Notre propos présentera le double avantage, d’une part, de permettre de mieux saisir le bien-fondé de la question et… de notre prise de position qui se veut répondre à un conditionnement historique plus qu’à une exigence intrinsèque de la philosophie ; d’autre part, de réaliser un parcours très succinct et sans nuance (mais il faut commencer par le plus général) des différentes philosophies principales sous l’angle de la connaissance.

Nous reprendrons la distinction classique de l’histoire de la philosophie en quatre périodes. Et nous verrons que, loin de se cantonner à la période moderne, la question de la connaissance habite la philosophie de puis l’origine.

1) La philosophie antique (grecque)

a) Les présocratiques

Les premiers physiciens (présocratiques) se détachent peu à peu des mythes (notamment ceux rapportés par l’IIliade et l’Odyssée d’Homère et par la Théogonie d’Hésiode) par lesquels les hommes donnaient une réponse aux questions fondamentales qu’ils se posaient. Ils veulent savoir ce que sont les choses en observant et en raisonnant et non plus en inventant des mythes d’origine.

Mais très vite les hommes vont s’apercevoir de la puissance de la raison et vont s’enivrer de ce pouvoir, d’autant que la philosophie se centralise désormais sur Athènes (jusqu’à maintenant elle gravitait autour de la Grèce) : c’est le règne des sophistes ; plus, ils vont en faire commerce, montrant que l’on peut s’en servir pour prouver n’importe quoi. Paradoxalement, donc, ils engendreront le scepticisme.

b) L’apogée de la philosophie grecque

Socrate réagira fortement contre les sophistes (dont le nom, étymologiquement, évoquait la sagesse et dont le sens actuel révèle bien quelle corruption on a fait subir à cette puissance de sagesse qu’est la raison).

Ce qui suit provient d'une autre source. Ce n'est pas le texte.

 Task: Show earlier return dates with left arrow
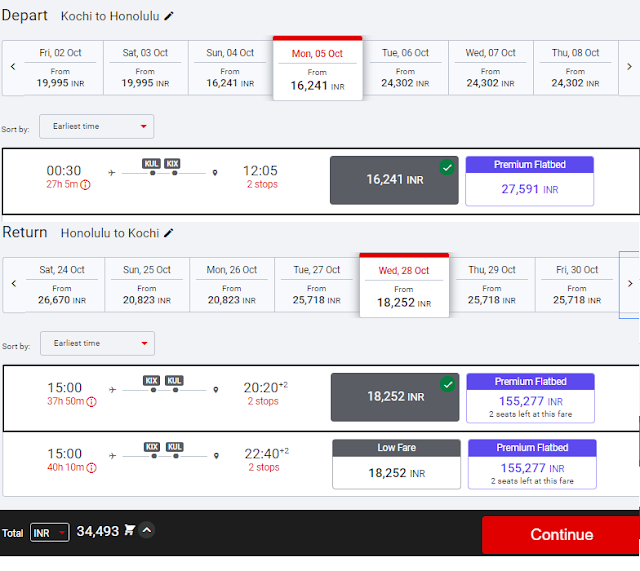pos(14,283)
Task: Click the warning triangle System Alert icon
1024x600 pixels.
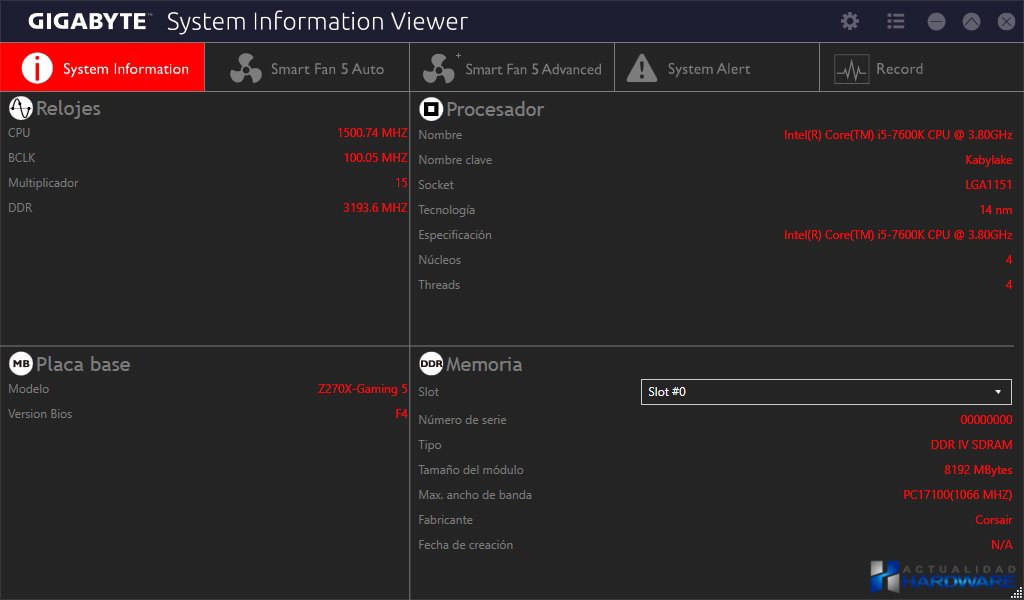Action: pos(642,68)
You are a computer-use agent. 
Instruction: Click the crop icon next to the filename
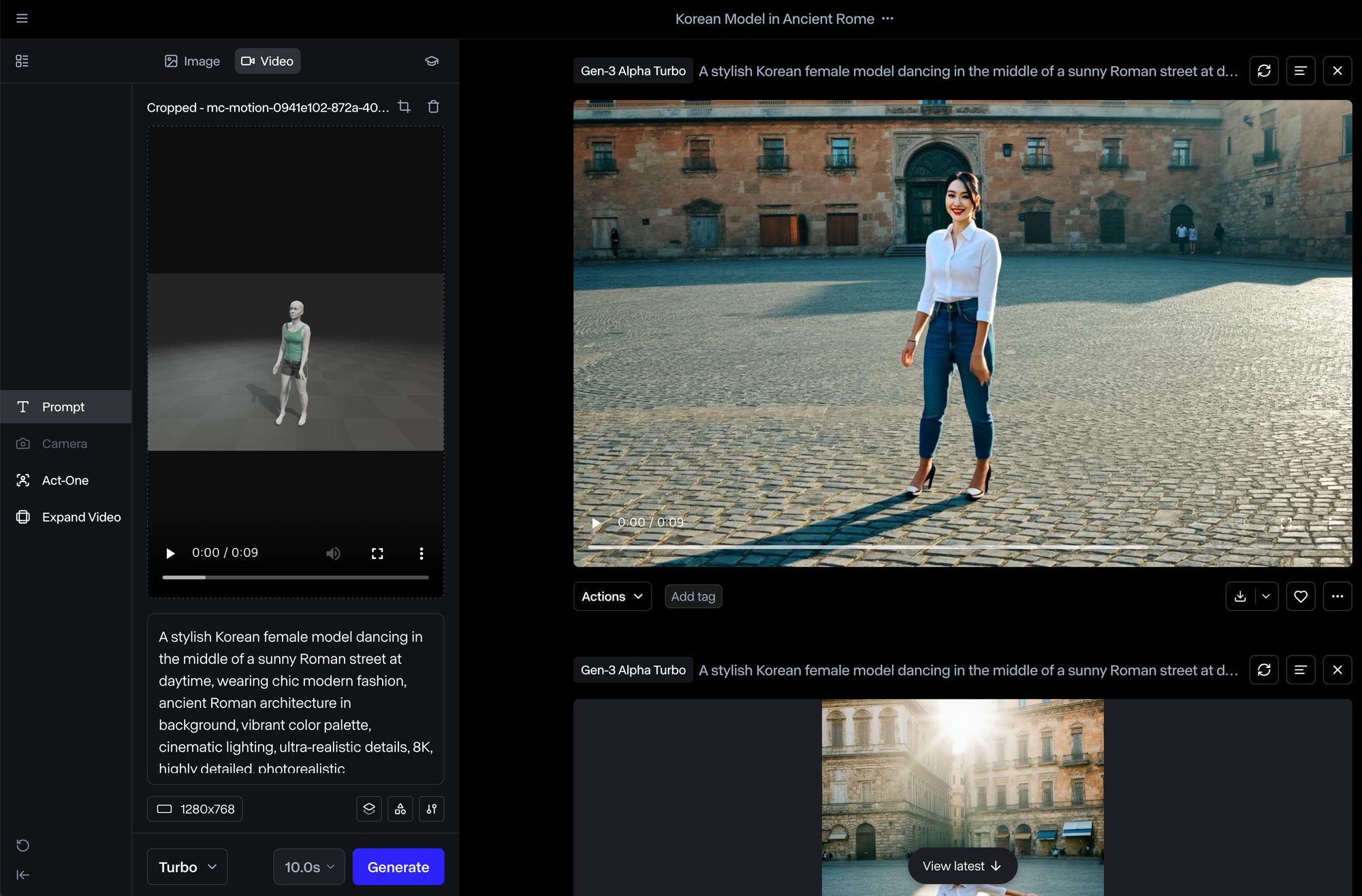tap(404, 107)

Platon et Aristote nous offrent deux profondes élaborations de la connaissance dont nous reparlerons plus loin. Le dialogue du Théétète est tout entier consacré à la question des conditions d’une connaissance qui soit vraiment scientifique.

Aristote élabore une théorie de la science dans le quatrième tome de son Organon : les Seconds analytiques ; il s’affronte au scepticisme (dont on vient de voir qu’ils sont représentés par les sophistes) au livre Gamma de sa Métaphysique ; au terme de sa vie, il s’interroge sur la nature de la connaissance dans le traité De l’âme.

c) La décomposition de la philosophie grecque

Elle se caractérise par l’épicurisme et le stoïcisme qui réduisent la philosophie à l’éthique ou en tout cas jugent que les applications pratiques de la logique et de la philosophie de la nature sont les plus importantes. Surtout, elle se notifie par une seconde vague de scepticisme qui va systématiser les arguments sceptiques.

d) La renaissance

Avec Plotin et le néoplatonisme, nous retrouvons une profonde philosophie où la part de l’expérience et de l’expérience religieuse, voire mystique, joue un grand rôle. Donc une philosophie à la fois théorique (inspirée autant par la métaphysique de Platon que par la physique d’Aristote qu’elle tente de réconcilier) et pratique.

2) La philosophie médiévale

La foi chrétienne rencontrera les différents courants de la pensée grecque et s’en inspirera : notamment, le néoplatonisme (avec Plotin) et l’aristotélisme exerceront une influence considérable, respectivement sur deux des plus grands penseurs de cette période, saint Augustin (356-430) et saint Thomas d’Aquin (1224-1274).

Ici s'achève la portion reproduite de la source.